Get a List of all Column Names in Pandas DataFrame

Here are two approaches to get a list of all the column names in Pandas DataFrame:

First approach:

my_list = list(df)

Second approach:

my_list = df.columns.values.tolist()

Later you’ll also see which approach is the fastest to use.

The Example

To start with a simple example, let’s create a DataFrame with 3 columns:

import pandas as pd

data = {'First_Name': ['Bill','Maria','David ','James','Mary'],
        'Last_Name': ['Anderson','Smith','Green','Miller','Carter'],
        'Age': [32,45,27,59,37]
        }

df = pd.DataFrame(data, columns = ['First_Name', 'Last_Name', 'Age'])

print (df)

Once you run the above code, you’ll see the following DataFrame with the 3 columns:

Get a List of all Column Names in Pandas DataFrame

Using list(df) to Get the List of all Column Names in Pandas DataFrame

You may use the first approach by adding my_list = list(df) to the code:

import pandas as pd

data = {'First_Name': ['Bill','Maria','David ','James','Mary'],
        'Last_Name': ['Anderson','Smith','Green','Miller','Carter'],
        'Age': [32,45,27,59,37]
        }

df = pd.DataFrame(data, columns = ['First_Name', 'Last_Name', 'Age'])

my_list = list(df)

print (my_list)

You’ll now see the List that contains the 3 column names:

List of all Column Names in Pandas DataFrame

Optionally, you can quickly verify that you got a list by adding print (type(my_list)) to the bottom of the code:

import pandas as pd

data = {'First_Name': ['Bill','Maria','David ','James','Mary'],
        'Last_Name': ['Anderson','Smith','Green','Miller','Carter'],
        'Age': [32,45,27,59,37]
        }

df = pd.DataFrame(data, columns = ['First_Name', 'Last_Name', 'Age'])

my_list = list(df)

print (my_list)
print (type(my_list))

You’ll then be able to confirm that you got a list:

Get a List of all Column Names in Pandas DataFrame

Using my_list = df.columns.values.tolist() to Get the List of all Column Names in Pandas DataFrame

Alternatively, you may apply the second approach by adding my_list = df.columns.values.tolist() to the code:

import pandas as pd

data = {'First_Name': ['Bill','Maria','David ','James','Mary'],
        'Last_Name': ['Anderson','Smith','Green','Miller','Carter'],
        'Age': [32,45,27,59,37]
        }

df = pd.DataFrame(data, columns = ['First_Name', 'Last_Name', 'Age'])

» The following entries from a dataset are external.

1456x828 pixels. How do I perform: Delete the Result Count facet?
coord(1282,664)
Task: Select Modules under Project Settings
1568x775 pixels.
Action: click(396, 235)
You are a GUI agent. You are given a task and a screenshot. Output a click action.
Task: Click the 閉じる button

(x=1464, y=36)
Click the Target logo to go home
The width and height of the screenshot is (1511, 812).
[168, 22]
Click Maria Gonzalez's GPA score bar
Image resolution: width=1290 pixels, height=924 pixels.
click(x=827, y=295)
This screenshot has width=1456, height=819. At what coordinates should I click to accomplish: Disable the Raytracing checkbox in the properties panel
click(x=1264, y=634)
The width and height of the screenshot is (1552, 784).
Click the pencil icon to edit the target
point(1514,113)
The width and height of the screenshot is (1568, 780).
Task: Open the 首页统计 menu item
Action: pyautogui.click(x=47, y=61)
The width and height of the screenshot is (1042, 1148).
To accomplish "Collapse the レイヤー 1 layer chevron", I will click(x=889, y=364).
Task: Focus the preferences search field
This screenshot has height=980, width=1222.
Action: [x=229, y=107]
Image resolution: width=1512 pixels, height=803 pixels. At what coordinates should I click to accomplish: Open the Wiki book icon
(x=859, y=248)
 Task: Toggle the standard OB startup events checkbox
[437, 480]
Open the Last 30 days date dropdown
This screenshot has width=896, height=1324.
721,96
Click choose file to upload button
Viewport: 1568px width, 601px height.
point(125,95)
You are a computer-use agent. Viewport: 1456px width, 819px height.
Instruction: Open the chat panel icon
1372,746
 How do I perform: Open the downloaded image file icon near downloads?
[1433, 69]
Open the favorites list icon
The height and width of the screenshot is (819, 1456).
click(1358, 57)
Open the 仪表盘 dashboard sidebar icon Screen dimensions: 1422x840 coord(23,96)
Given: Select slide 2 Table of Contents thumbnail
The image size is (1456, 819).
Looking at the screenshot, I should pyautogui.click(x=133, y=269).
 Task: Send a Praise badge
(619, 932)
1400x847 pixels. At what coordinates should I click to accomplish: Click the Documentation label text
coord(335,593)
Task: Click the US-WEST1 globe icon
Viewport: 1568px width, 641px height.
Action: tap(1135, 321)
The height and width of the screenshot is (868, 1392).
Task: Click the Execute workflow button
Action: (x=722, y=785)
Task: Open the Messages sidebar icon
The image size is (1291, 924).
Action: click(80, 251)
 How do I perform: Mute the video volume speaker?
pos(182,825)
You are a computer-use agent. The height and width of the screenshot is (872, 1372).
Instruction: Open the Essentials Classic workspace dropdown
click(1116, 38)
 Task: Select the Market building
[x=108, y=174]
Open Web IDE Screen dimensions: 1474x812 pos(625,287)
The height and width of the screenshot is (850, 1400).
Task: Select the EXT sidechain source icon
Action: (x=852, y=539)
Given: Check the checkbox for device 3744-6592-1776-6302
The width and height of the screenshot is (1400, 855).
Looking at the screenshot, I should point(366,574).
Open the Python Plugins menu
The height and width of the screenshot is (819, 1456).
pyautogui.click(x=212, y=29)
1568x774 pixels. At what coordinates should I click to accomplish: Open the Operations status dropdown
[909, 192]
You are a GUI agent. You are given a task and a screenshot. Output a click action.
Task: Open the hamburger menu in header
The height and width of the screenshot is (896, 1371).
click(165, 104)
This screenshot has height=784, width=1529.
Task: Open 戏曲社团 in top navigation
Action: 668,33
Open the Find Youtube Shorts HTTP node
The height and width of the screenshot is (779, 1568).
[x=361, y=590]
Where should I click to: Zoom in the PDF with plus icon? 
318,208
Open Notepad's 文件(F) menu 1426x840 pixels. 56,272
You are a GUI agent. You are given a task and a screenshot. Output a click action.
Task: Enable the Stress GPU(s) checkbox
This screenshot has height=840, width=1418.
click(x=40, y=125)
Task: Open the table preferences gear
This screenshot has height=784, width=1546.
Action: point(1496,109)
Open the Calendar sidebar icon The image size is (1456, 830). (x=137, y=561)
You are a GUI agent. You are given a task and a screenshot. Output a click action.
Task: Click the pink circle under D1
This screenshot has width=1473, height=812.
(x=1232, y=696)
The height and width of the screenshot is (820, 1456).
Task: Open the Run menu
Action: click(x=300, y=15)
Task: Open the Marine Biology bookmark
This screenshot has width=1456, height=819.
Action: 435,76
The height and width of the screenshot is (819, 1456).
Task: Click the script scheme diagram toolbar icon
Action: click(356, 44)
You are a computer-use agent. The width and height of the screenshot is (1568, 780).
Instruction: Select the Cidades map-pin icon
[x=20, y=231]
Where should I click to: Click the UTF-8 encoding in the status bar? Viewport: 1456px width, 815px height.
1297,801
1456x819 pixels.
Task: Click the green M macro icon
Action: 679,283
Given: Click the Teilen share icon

my_list = df.columns.values.tolist()

print (my_list)
print (type(my_list))

As before, you’ll now get the list with the column names:

Get a List of all Column Names in Pandas DataFrame

Which approach should you choose?

Depending on your needs, you may require to use the faster approach.

So which approach is the fastest?

Let’s check the execution time for each of the options using the timeit module:

(1) Measuring the time under the first approach of my_list = list(df):

from timeit import default_timer
import pandas as pd

data = {'First_Name': ['Bill','Maria','David ','James','Mary'],
        'Last_Name': ['Anderson','Smith','Green','Miller','Carter'],
        'Age': [32,45,27,59,37]
        }

df = pd.DataFrame(data, columns = ['First_Name', 'Last_Name', 'Age'])

beginning = default_timer()
my_list = list(df)
ending = default_timer()

print((ending - beginning)*1000)

When I ran the code in Python, I got the following execution time:

Measure Time

You may wish to run the code few times to get a better sense of the execution time.

(2) Now let’s measure the time under the second approach of my_list = df.columns.values.tolist():

from timeit import default_timer
import pandas as pd

data = {'First_Name': ['Bill','Maria','David ','James','Mary'],
        'Last_Name': ['Anderson','Smith','Green','Miller','Carter'],
        'Age': [32,45,27,59,37]
        }

df = pd.DataFrame(data, columns = ['First_Name', 'Last_Name', 'Age'])

beginning = default_timer()
my_list = df.columns.values.tolist()
ending = default_timer()

print((ending - beginning)*1000)

As you can see, the second approach is actually faster compared to the first approach:

Measure Speed

Note that the execution time may vary depending on your Pandas/Python version and/or your machine.